***** Data for the task *****

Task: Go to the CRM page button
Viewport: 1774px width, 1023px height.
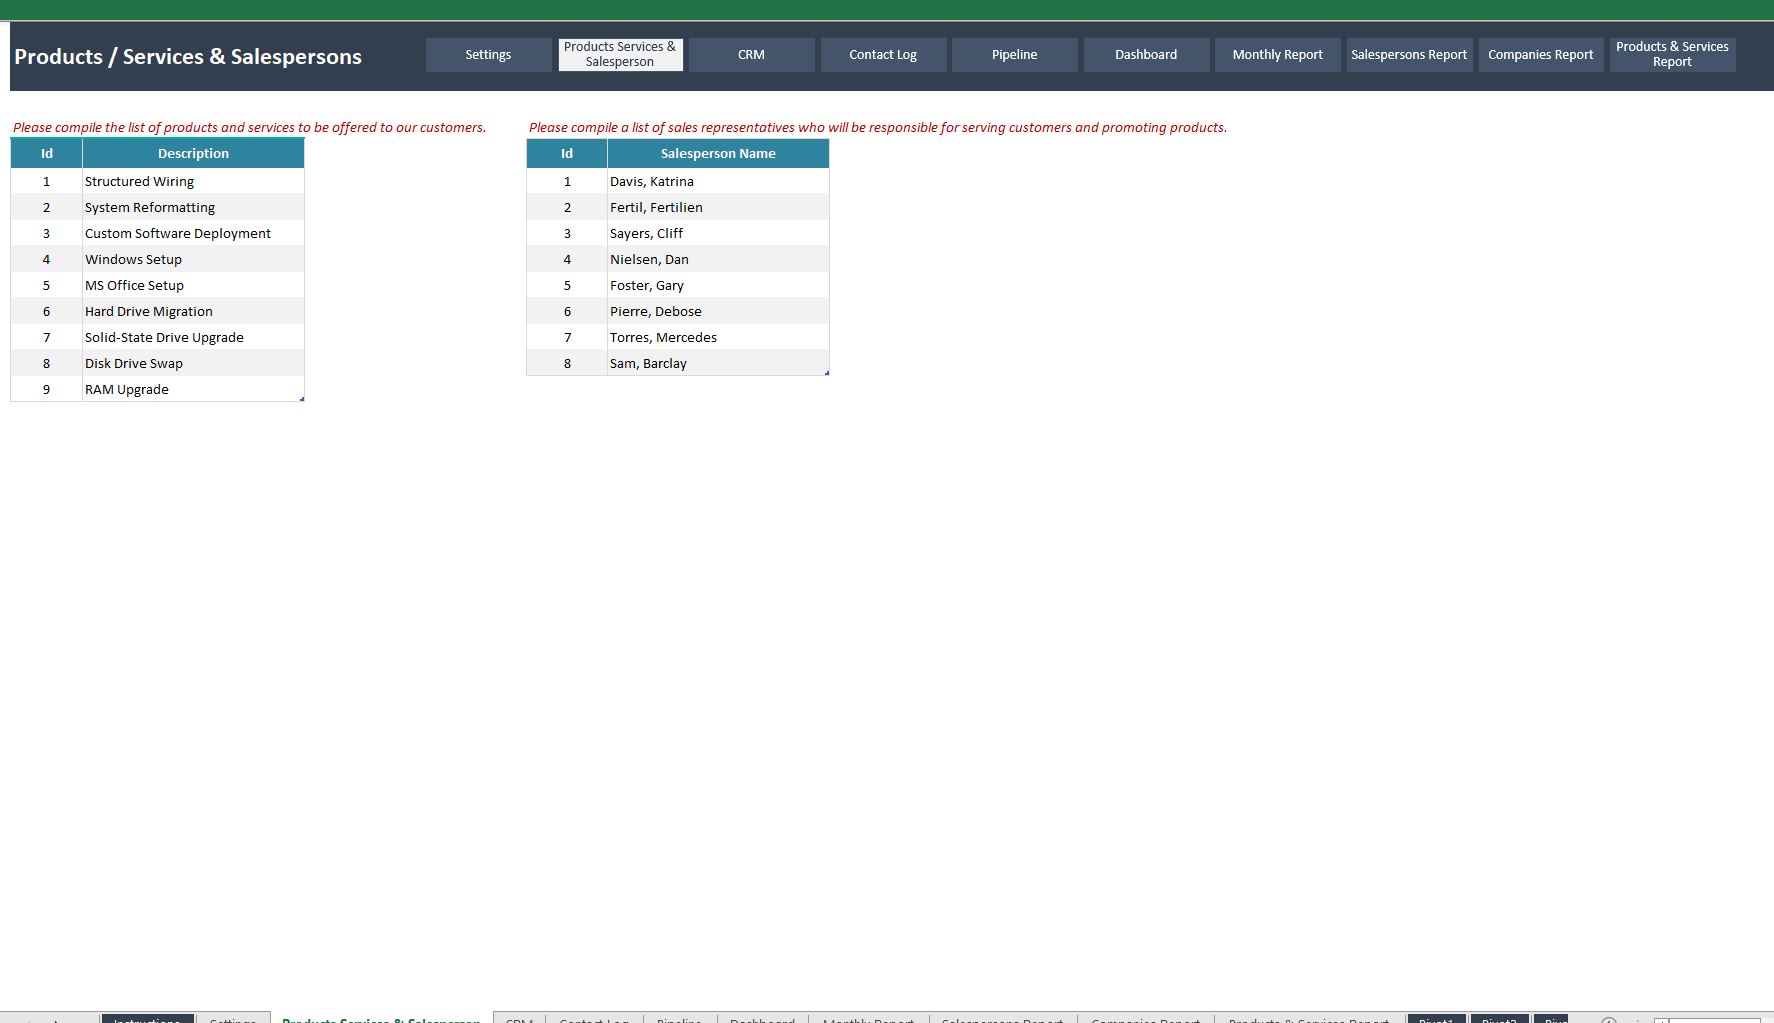Action: click(751, 55)
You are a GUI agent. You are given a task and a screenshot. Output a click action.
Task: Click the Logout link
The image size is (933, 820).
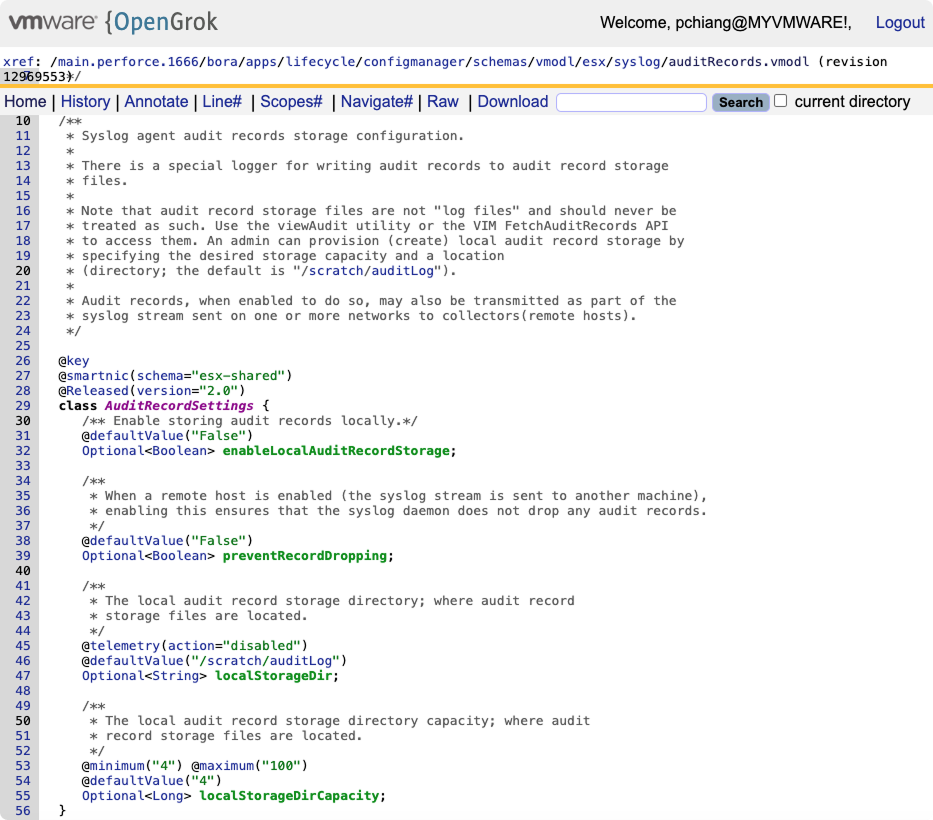[x=900, y=22]
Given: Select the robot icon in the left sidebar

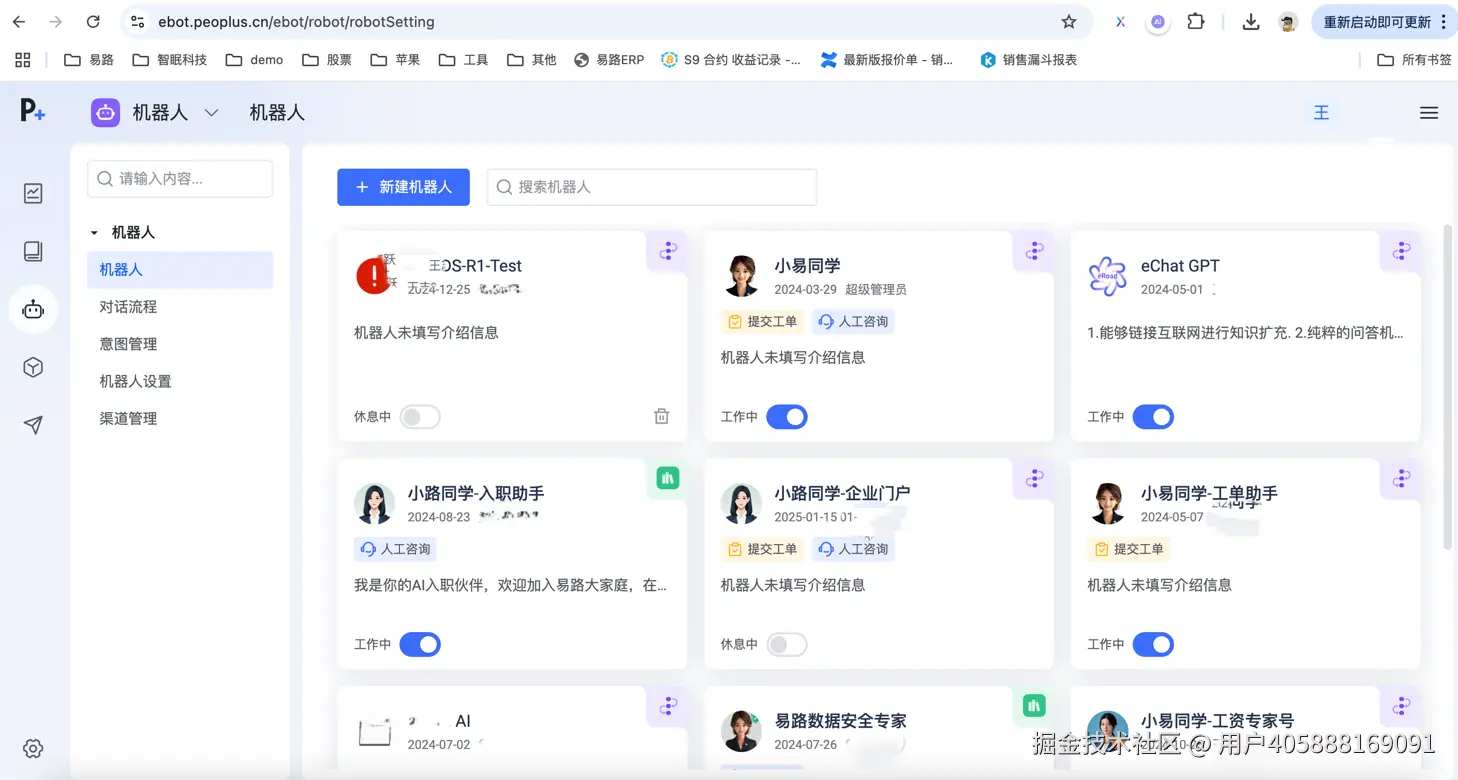Looking at the screenshot, I should pyautogui.click(x=33, y=309).
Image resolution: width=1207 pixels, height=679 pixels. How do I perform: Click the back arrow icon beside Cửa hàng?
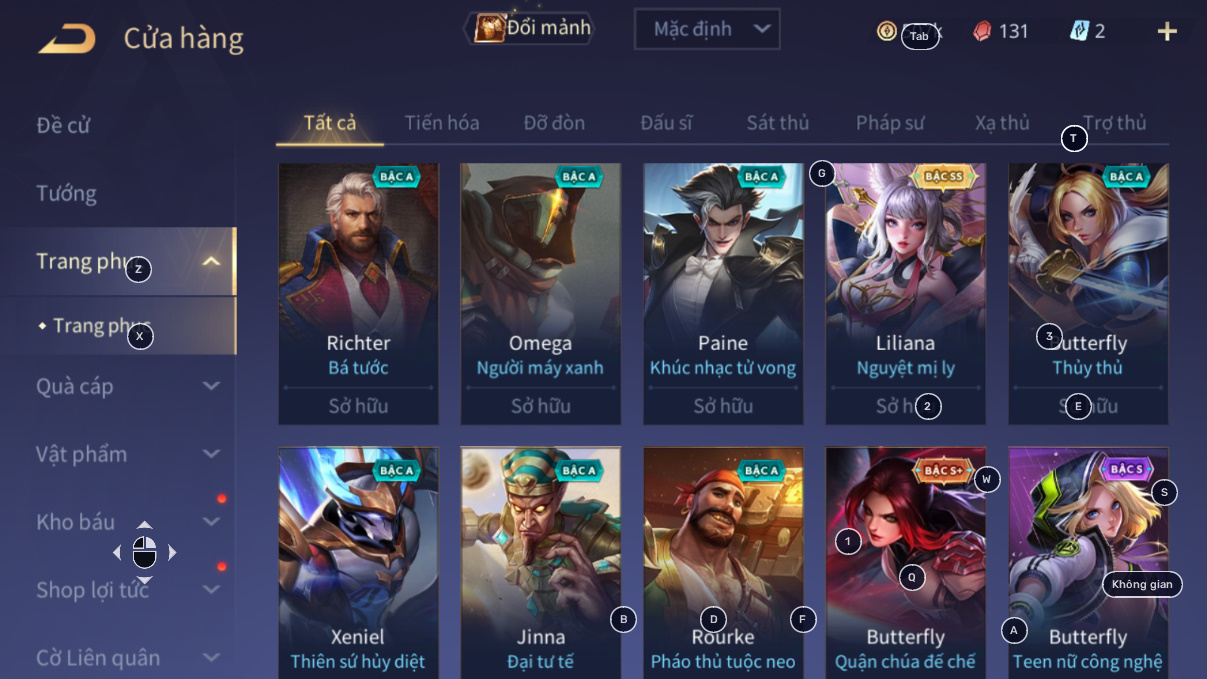(67, 39)
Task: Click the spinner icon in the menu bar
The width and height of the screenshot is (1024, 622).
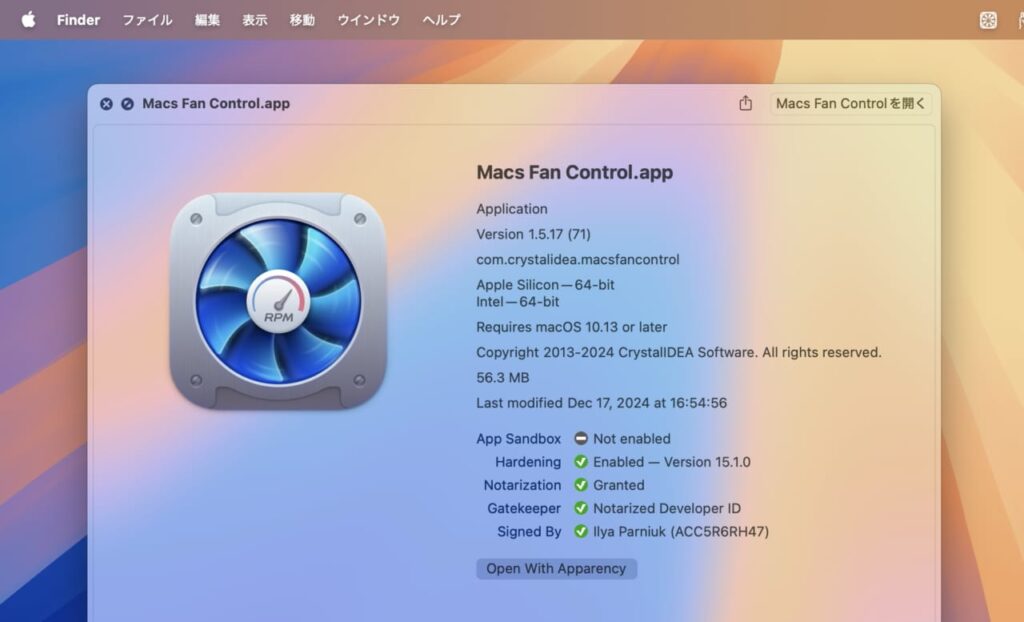Action: point(988,19)
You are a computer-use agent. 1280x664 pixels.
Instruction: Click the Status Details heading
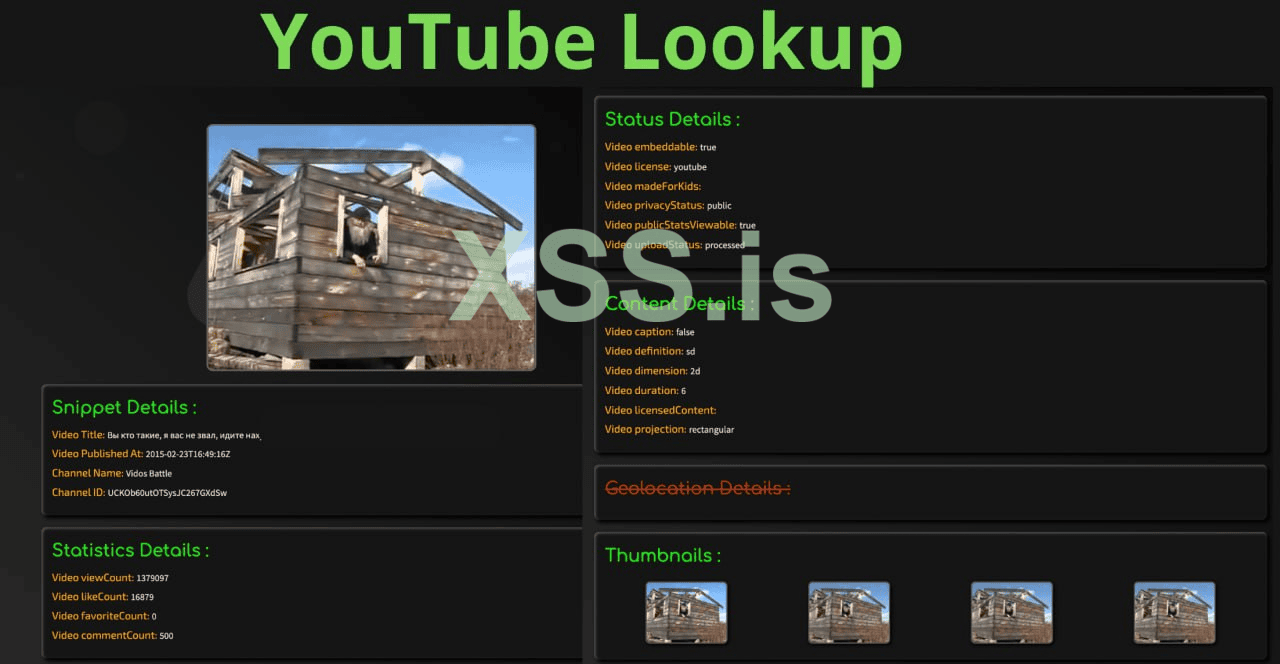[672, 119]
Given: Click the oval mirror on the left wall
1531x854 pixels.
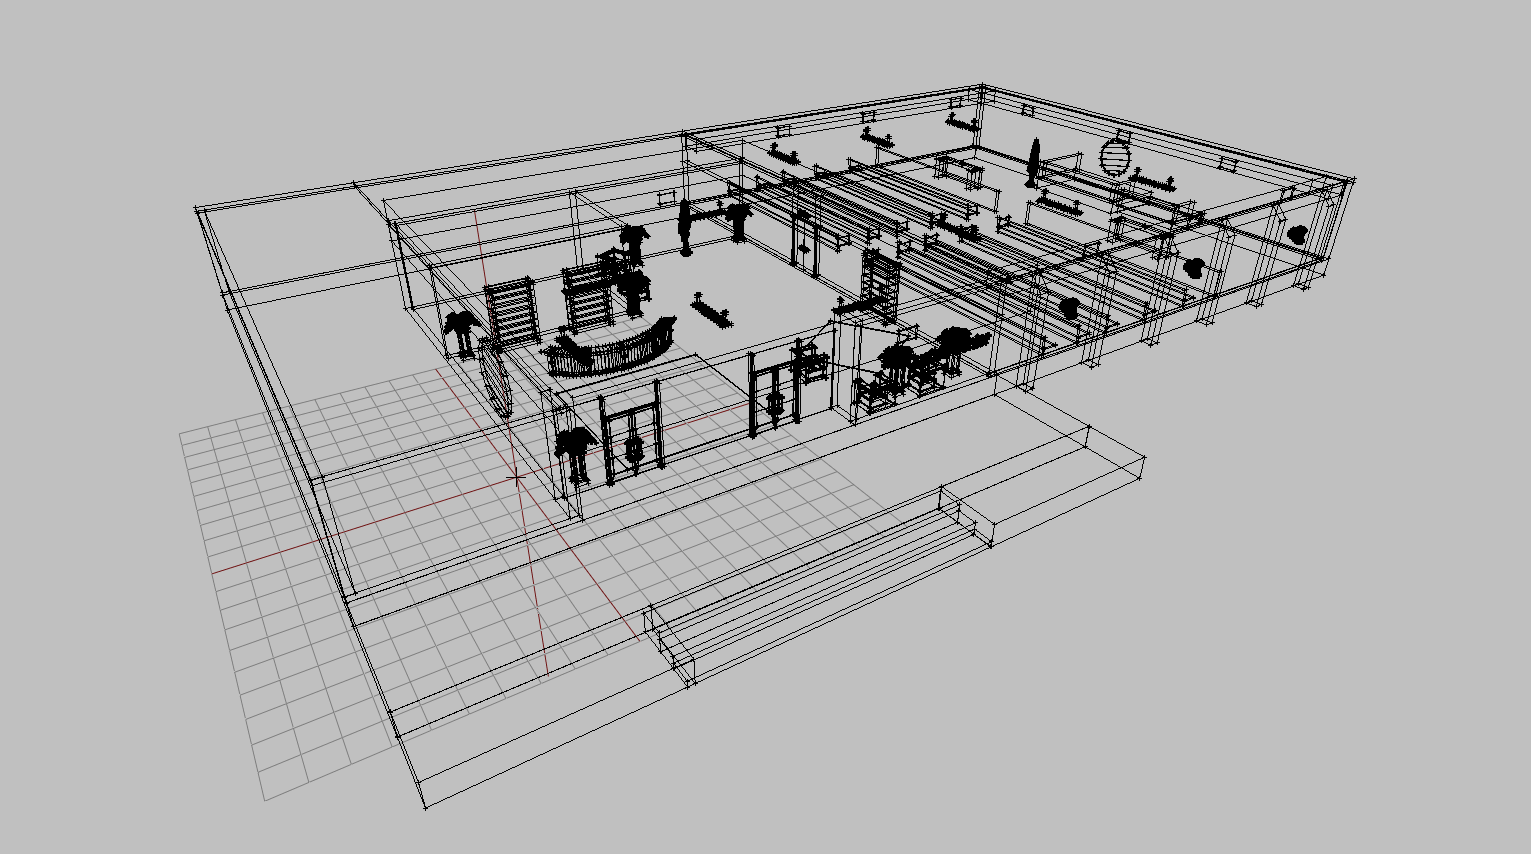Looking at the screenshot, I should pyautogui.click(x=497, y=379).
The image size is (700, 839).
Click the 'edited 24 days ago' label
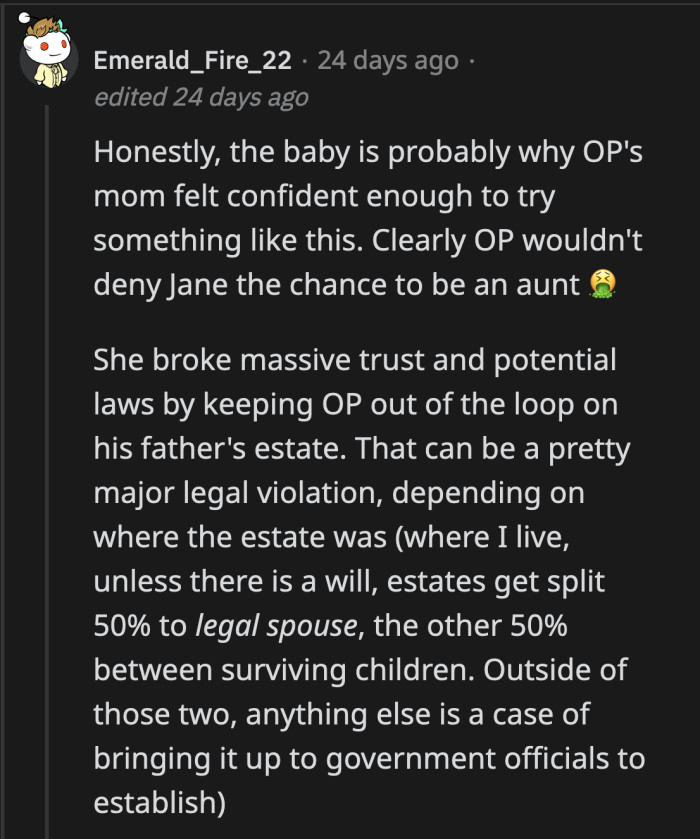[x=200, y=98]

*****

[Action item]:
The lines wanted run from the line containing "Instruction: Click the Status Details heading" through the end of the entries; return them exactly, both ends included, and keep pictures out.

[The answer]:
Instruction: Click the Status Details heading
[672, 119]
Given: Click the oval mirror on the left wall
1531x854 pixels.
Looking at the screenshot, I should pyautogui.click(x=497, y=379).
The image size is (700, 839).
Click the 'edited 24 days ago' label
[x=200, y=98]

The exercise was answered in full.